> [Actividades]:
• a. Transcriba el pasaje del texto sobre la Revelación divina comenzando en "La participación de" y terminando en "todo cuanto existe.", y cambie "Cielo" por "Paraíso".
• b. Responda a estas preguntas según el texto sobre la Revelación divina:
(i) ¿En qué alcanzará realidad completa la participación de la Naturaleza Divina?
(ii) ¿Cómo es la distancia entre Dios y nosotros, tanto aquí como allá?
(iii) ¿De qué modo ha revelado Dios?
• c. Prosiga el texto sobre la Revelación divina a partir de su última oración.

La participación de la Naturaleza Divina comienza aquí en la
vida terrenal del hombre bautizado, pero tendrá realidad completa en la
Bienaventuranza eterna. Sea aquí o sea allá, la distancia que hay entre Dios y
nosotros es infinita. Pero la diferencia de nuestra parte es que en el Cielo le
contemplaremos "cara a cara", en tanto que aquí le vemos como en
espejo. (Cf. I Coro XIII-12). En el Cielo la comunicación será directa aunque
no exhaustiva; en la vida mortal, Dios salva esa: comunicación acomodándose a nuestra
capacidad de conocer, entender, amar y gozar.
Bajo estas premisas, se ha dignado revelársenos en Sí mismo y
en sus atributos; para que conozcamos con certeza su existencia y sepamos con evidencia
que es infinito en toda perfección y Causa Primera de todo cuanto existe.
Esta es la razón de ser de la Divina Revelación.
Pero el modo con que ha revelado ha sido por imágenes
proporcionadas a nuestro modo de conocer y a las relaciones de nuestro
conocimiento con el orden creado.

> [Extracto de datos]:
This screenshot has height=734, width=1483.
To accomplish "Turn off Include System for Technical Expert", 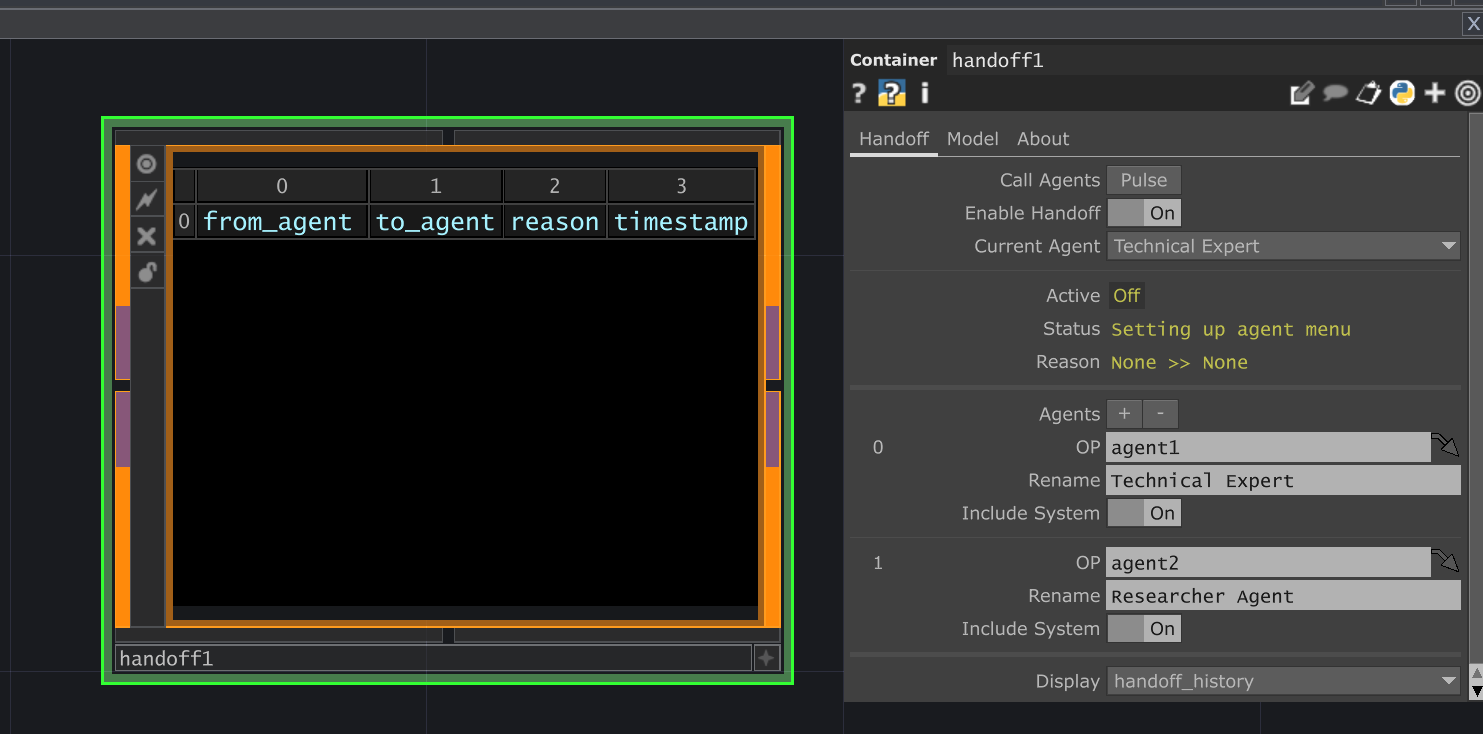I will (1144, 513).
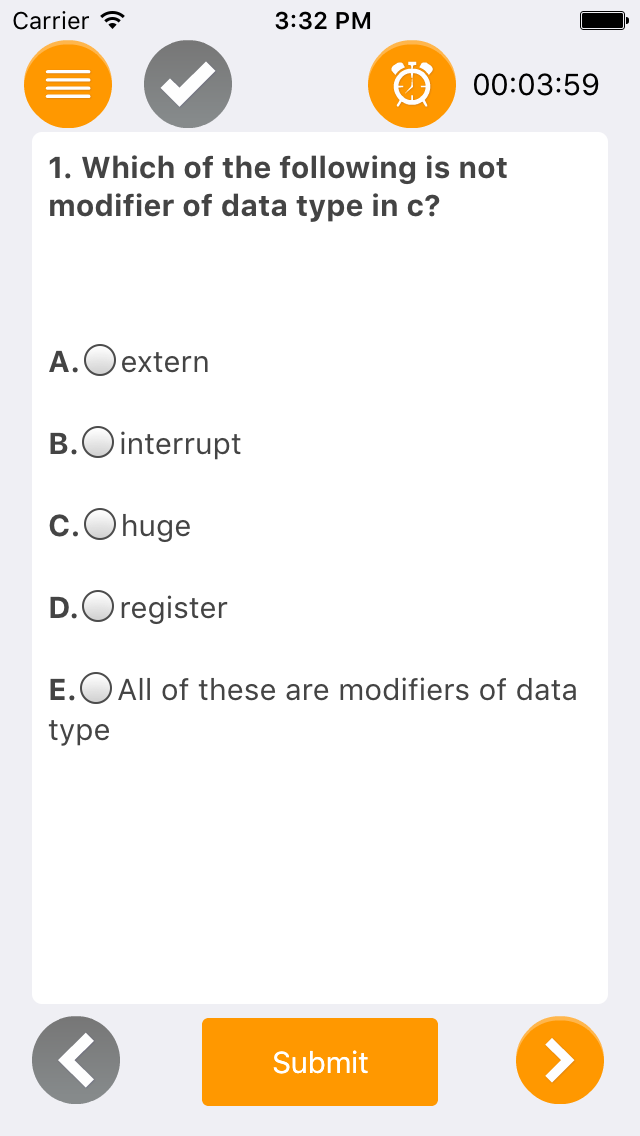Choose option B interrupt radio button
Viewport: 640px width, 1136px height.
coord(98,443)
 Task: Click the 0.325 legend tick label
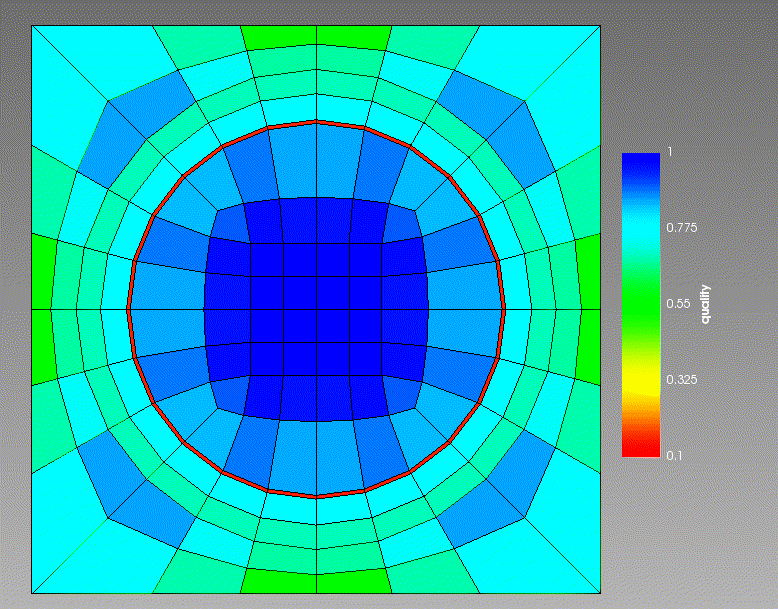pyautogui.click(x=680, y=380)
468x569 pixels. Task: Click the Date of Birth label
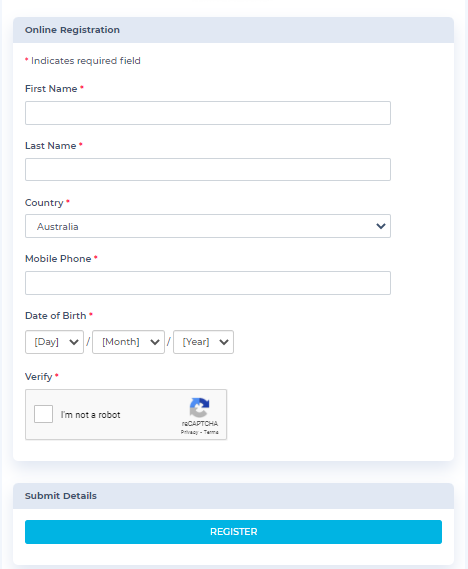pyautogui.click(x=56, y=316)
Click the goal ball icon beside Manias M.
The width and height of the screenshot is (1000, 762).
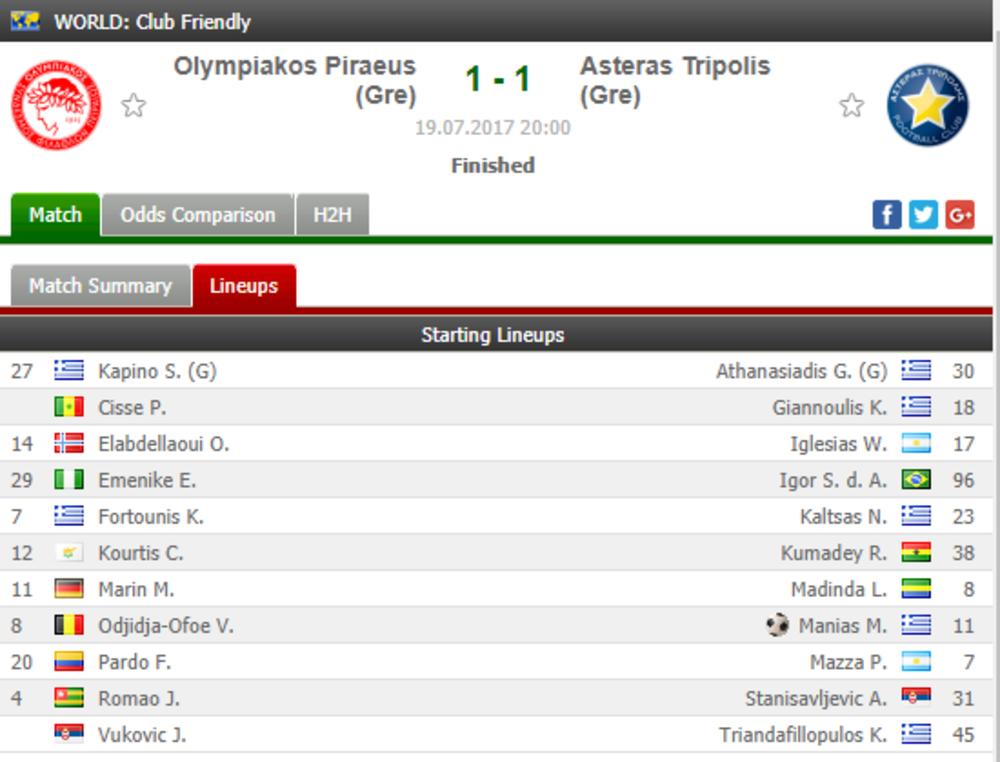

> [Resultados esperados]:
• a.
La participación de la Naturaleza Divina comienza aquí en la
vida terrenal del hombre bautizado, pero tendrá realidad completa en la
Bienaventuranza eterna. Sea aquí o sea allá, la distancia que hay entre Dios y
nosotros es infinita. Pero la diferencia de nuestra parte es que en el Paraíso le
contemplaremos "cara a cara", en tanto que aquí le vemos como en
espejo. (Cf. I Coro XIII-12). En el Paraíso la comunicación será directa aunque
no exhaustiva; en la vida mortal, Dios salva esa: comunicación acomodándose a nuestra
capacidad de conocer, entender, amar y gozar.
Bajo estas premisas, se ha dignado revelársenos en Sí mismo y
en sus atributos; para que conozcamos con certeza su existencia y sepamos con evidencia
que es infinito en toda perfección y Causa Primera de todo cuanto existe.

• b.
(i) En la Bienaventuranza eterna.
(ii) Es infinita.
(iii) Por imágenes proporcionadas a nuestro modo de conocer y a las relaciones de nuestro conocimiento con el orden creado.

• c.
Queda así lo Divino en Sí mismo, en su propia luminosidad.
Mas al pasar a nosotros, pasa con cierta obscuridad divina; porque; aun
elevados al orden sobrenatural, sólo captamos lo divino hasta los límites que
alcanza la creatura.
Y vamos más allá. Dios usa para con nosotros una
pedagogía adecuada a nuestro modo de conocer: nos va educando, instruyendo,
llamando sin forzar nuestra libertad, ni aturdir nuestra atención, ni
deslumbrar nuestro entendimiento. Y como nuestro conocimiento es por
testimonios de los sentidos o de testigos, establece a la Iglesia y su
Magisterio, en quien deposita su Revelación y a la que hace garante de la verdad.